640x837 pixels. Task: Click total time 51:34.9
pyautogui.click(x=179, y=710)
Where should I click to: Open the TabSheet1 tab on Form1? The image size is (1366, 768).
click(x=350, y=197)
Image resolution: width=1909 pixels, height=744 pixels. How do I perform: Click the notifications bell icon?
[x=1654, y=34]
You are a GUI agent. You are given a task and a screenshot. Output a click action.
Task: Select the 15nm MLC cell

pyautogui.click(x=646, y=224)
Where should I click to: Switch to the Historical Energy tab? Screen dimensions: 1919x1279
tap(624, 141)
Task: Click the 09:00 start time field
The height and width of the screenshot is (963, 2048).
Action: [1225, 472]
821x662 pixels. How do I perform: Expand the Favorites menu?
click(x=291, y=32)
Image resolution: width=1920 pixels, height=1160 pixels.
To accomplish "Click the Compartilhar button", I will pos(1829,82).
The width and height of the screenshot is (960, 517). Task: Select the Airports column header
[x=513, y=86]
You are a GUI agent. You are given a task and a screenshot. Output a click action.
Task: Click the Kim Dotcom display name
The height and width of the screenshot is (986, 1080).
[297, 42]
•••
Convert all the entries above into a Markdown table with the columns Row and Line. Put each non-blank line in its own numbered row and leave out blank lines.

» Task answer
| Row | Line |
|---|---|
| 1 | 640x837 pixels. Task: Click total time 51:34.9 |
| 2 | pyautogui.click(x=179, y=710) |
| 3 | Where should I click to: Open the TabSheet1 tab on Form1? The image size is (1366, 768). |
| 4 | click(x=350, y=197) |
| 5 | Image resolution: width=1909 pixels, height=744 pixels. How do I perform: Click the notifications bell icon? |
| 6 | [x=1654, y=34] |
| 7 | You are a GUI agent. You are given a task and a screenshot. Output a click action. |
| 8 | Task: Select the 15nm MLC cell |
| 9 | pyautogui.click(x=646, y=224) |
| 10 | Where should I click to: Switch to the Historical Energy tab? Screen dimensions: 1919x1279 |
| 11 | tap(624, 141) |
| 12 | Task: Click the 09:00 start time field |
| 13 | The height and width of the screenshot is (963, 2048). |
| 14 | Action: [1225, 472] |
| 15 | 821x662 pixels. How do I perform: Expand the Favorites menu? |
| 16 | click(x=291, y=32) |
| 17 | Image resolution: width=1920 pixels, height=1160 pixels. |
| 18 | To accomplish "Click the Compartilhar button", I will pos(1829,82). |
| 19 | The width and height of the screenshot is (960, 517). Task: Select the Airports column header |
| 20 | [x=513, y=86] |
| 21 | You are a GUI agent. You are given a task and a screenshot. Output a click action. |
| 22 | Task: Click the Kim Dotcom display name |
| 23 | The height and width of the screenshot is (986, 1080). |
| 24 | [297, 42] |